Required actions:
1. Transcribe the portion of the film reviews starting at "In the year" and ending at "in this case.".
2. Write the next part of the film reviews, picking up after their final line.

Selected passage:

March, 25, 2016 – Watched:

Moon (2009)

This was different. And different is good in a world of repetitiveness.

I think I spent 2-3 hours hunting down a sci-fi movie to watch tonight that sounded interesting and promising. It was this versus a Ridley Scott picture, in the end, I picked this one. And thankfully it payed off. It’s a special little film.

This movie was different from your typical sci-fi stuff. What that something “else” was; I won’t really talk about (for reasons of spoilers and surprise).

Its got an interesting story for a backbone supported by Sam Rockwell’s compelling performance. The whole movie involves only him and him alone. From the first scenes to last, his time on screen is effortless it seems.

I found this movie minimal in nature, no prolonged or unneeded scenes, short in duration and to the point. The budget was low ($5 mil) and they made the best of it.

Visually it was inspiring. From the start I noticed a sense of realism that lacks in most Sci-Fi/Fantasty films (think Hobbit). Moon utilized Bill Pearson, (the supervising model maker on Alien) and the lunar rovers and harvesters were all models. This was such a breath of fresh air from the horrid CGI I see in films nowadays. That’s not to say there wasn’t any CGI in this film, but where it was implemented it showed, sadly (perhaps to the budget). As for the model work, it was pure perfection. 🙂

This one leaves you thinking…



The Thing (1982)

February, 20, 2016 – Watched:

The Thing (1982)

In the year 1982, John Carpenter decided to release “The Thing” – hailed nowadays as a “classic horror movie” by some. I’ve never had any interest in Carpenter’s work for the most part, and only by sheer chance tonight I decided to watch this film-making “attempt” at horror. I didn’t read into it, no reviews, no details, no nothing. Just sat down and watched it from start to finish.

So, I’m left with the burning question that most of us ask ourselves after watching a movie.

“Did we enjoy that? Was it good? bad? perhaps only mediocre?” “Did we waste our time on that? Was it life changing?” Thankfully, that’s an easy answer in this case.

The Thing starts off promising and suspenseful in the opening scene and quickly shifts into horrifically bad for an array of reasons.

  • No characters depth, no interesting developments, shallow plot.
  • Bad acting. What were they thinking? Kurt Russel’s stupid hat in the blistering cold? Come on, it was absurd and stupid.
  • Where was the script? All I heard was repetitive lines over and over again. Laziness at its core. The writing was bad and laughable.
  • Repeating story arc. One death after another for no good reason other then showing off the fancy 1980’s special effects.
  • Really boring score.

And that’s where we’ll stop. Too many flaws, no point in listing them all.

I really didn’t think much of this coming into it. So my disappointment isn’t really that high, its actually expected. It seems Carpenter’s work overall never really concentrated or achieved proper character design/development, which should of been a read flag from the start. Thankfully real horror gems (ie. Carrie, The Exorcist, Rosemary’s Baby) take all these important aspects into consideration and as a result stand the test of time.

The only good points in the movie? The VFX for the time period. Quite uncomfortable at times which was impressive (even now in 2016). And finally, the best for last, let’s not forget this:


Albert Whitlock – “The Thing”

VFX – 8/10

The rest – 6/10

If you want a real horror, don’t bother with this, unless you want a “horrifically” bad attempt at a scare and storytelling.



February, 18, 2016 – Watched:

Remember (2015)

Data excerpt:
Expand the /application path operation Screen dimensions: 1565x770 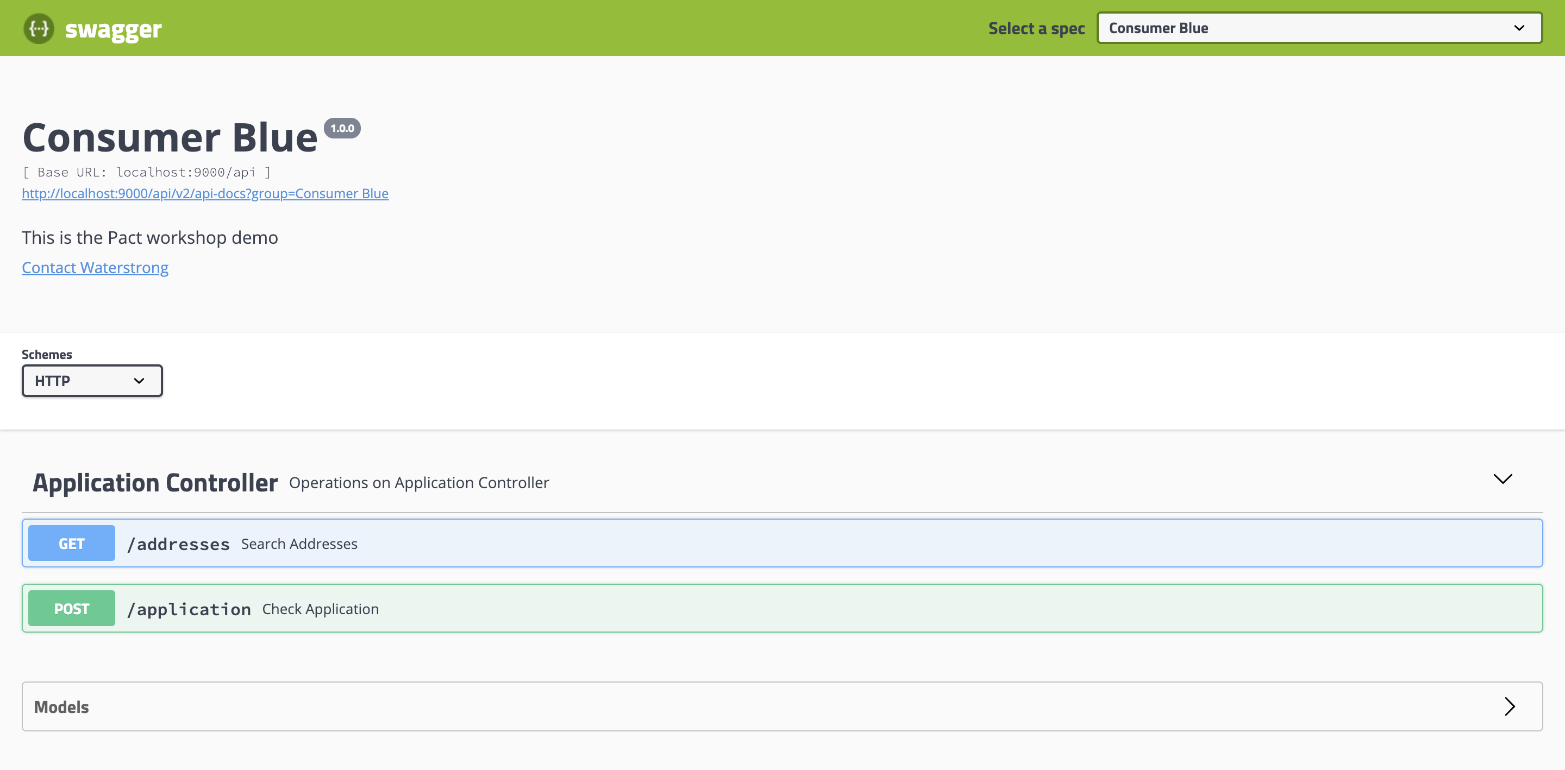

Per-task answers:
1.
In the year 1982, John Carpenter decided to release “The Thing” – hailed nowadays as a “classic horror movie” by some. I’ve never had any interest in Carpenter’s work for the most part, and only by sheer chance tonight I decided to watch this film-making “attempt” at horror. I didn’t read into it, no reviews, no details, no nothing. Just sat down and watched it from start to finish.

So, I’m left with the burning question that most of us ask ourselves after watching a movie.

“Did we enjoy that? Was it good? bad? perhaps only mediocre?” “Did we waste our time on that? Was it life changing?” Thankfully, that’s an easy answer in this case.

2.
This Canadian film utilizes a low budget TV like production with some questionable cinematography choices at times. (not to mention the flaws in direction and story/screenplay which become evident right from the start)

Despite these let-downs, it casts the extremely gifted and talented Christopher Plummer, who, along side other seasoned actors (another one being Martin Landau) make for an entertaining trip down “memory” lane. Or perhaps an old man’s version of Memento.

Due to Plummer’s riveting performance though, the rest of the mistakes can be ignored and the movie can be enjoyed believe it or not.



Blade Runner (Final Cut)

Feburary, 13, 2016 – Watched:

Blade Runner (1982), Final Cut (2007)

Spur of the moment watch tonight. Completely unplanned for. It’s fucking freezing outside, so why not watch more films? 😀

Got my eyes on the Remastered Final Cut Blu-ray edition tonight and it was a hell of an experience.

I had some interest developing towards this one in the past few months but couldn’t find a good time to watch it. Either the mood wasn’t right or I simply wasn’t interested. Sometimes its better not to rush and wait for a practical time and place to view a film. Other times, its good to just take the plunge.

BR is a slow riser and builds up steadily. At first I wasn’t really that impressed or taken with it, but as time went on it dragged me in further and further. It requires multiple viewings to really appreciate it in its entirety, and seeing as I’ve viewed it for the first time tonight, I’ll be re-watching this one some time in the future again.

The opening establishing shot is something to really feast your eyes on. It’s long, slow and hauls you into a grim dystopian landscape. A lot of double exposure sequences in the fire scenes. The visuals throughout the film are from another planet. For 1982 this was a huge achievement.

Another thing to add is, unlike a lot of films nowadays that rely heavily on (poor) CGI that simply looks fake to the eye, this one relies on the various ancient methods of illusion and disbelief in film making. It’s got that 80’s charm to it, something that has been lost in the current films of this generation. (I may go into this in greater detail sometime later since its a subject of its own)


–  http://douglastrumbull.com/key-fx-sequences-blade-runner-hades-landscape


One thing that really escalates this sci-fi classic to another level is the score. It’s absolutely PERFECT from a musical standpoint. The minimal synths interact brilliantly with the shots and glide your eyes over the futuristic cityscape like nothing I’ve seen in recent memory. I could listen to the score alone for hours. Actually, I’m obsessed with the score. It’s haunting, dark, miserable and you can feel the hopelessness of this city within it.

It’s pure awesomeness and inspiring as hell.



Black Mass

February, 7, 2016 – Watched:

Black Mass (2015)

Where to start?

Depp is an absolute delight on screen. His soulless deep blue eyes bring you in and never let you look away from start to finish. He’s a fucking nightmare. (more on this later)

Masanobu Takayanagi’s cinematography is raw, gritty and simple. I loved it. A lot of center framed shots.

Good moody score.

But the best part? Is knowing what they missed and didn’t put in the movie. The thing with Whitey Bulger is, once you start doing a little research on your own time, you realize what could of been put in this film may of been just a little too raw for the audience. After all, its geared toward being entertaining, and not a documentary.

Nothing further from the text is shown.